Truth be told, the Stars were coming off a 66-point, no-playoffs kind of horrendous season and had been looking to get rid of defenseman Kevin Hatcher anyway. The Penguins took Hatcher off the Stars' hands and handed them a bona fide star.
"He has a perfect shot, he has good puck strength, he can read the game really well, and he's a great skater," New York Islanders center Alexei Yashin said. "So that's why he is one of the best."
Some of hockey's better names had been dangled to Gainey as trade bait before, only to have him politely decline. Gainey is not what one would call a willy-nilly dealmaker. Relatively few blockbusters have been executed under his watch in Dallas. But, in 1996, Gainey took the road less traveled, and it has made all the difference.
Not only did the Stars finish 26-42-14 in 1995-96, but they finished sixth in the Central Division that season - one spot worse than the season before and three spots worse than the season before that. That is the team Zubov joined. That isn't the team Zubov is on.
The Stars have won five consecutive divisional titles since acquiring Zubov, never finishing with fewer than 102 points in that span. He also played an integral role in bringing a Stanley Cup to Dallas in 1999.
"Winning," Stars assistant GM Doug Armstrong noted, "seems to follow Zubie around."

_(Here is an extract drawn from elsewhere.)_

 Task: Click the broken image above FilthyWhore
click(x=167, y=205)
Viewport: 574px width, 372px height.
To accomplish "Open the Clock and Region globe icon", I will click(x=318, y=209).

No NHL team Zubov has played for has failed to make the playoffs. He won a Stanley Cup with the New York Rangers in 1994. He reached an Eastern Conference Finals with the Penguins in 1995-96, his only season in Pittsburgh before Patrick unloaded him. Why Zubov was unloaded is a complicated matter. The short answer is that Penguins superstar Mario Lemieux did not like Zubov very much. Zubov's penchant for passing frustrated Lemieux, who wanted him to shoot the puck. And be better defensively.
"We disagreed at some point. I guess management decided to get a more defensive player. That's the way it is," Zubov said. "Maybe they did want me to shoot more. I always want to make a play, maybe even a fancy play. I think that's the beauty of hockey."
If playmaking is art, Zubov is Monet. He sees the game in a way few do. Or as Stars defenseman Richard Matvichuk explains, Zubov makes plays others would not think of attempting. Against Nashville in April, Zubov threaded a pass between Shaun Van Allen's skates to a wide-open Jamie Langenbrunner on the other side of the net for an easy goal.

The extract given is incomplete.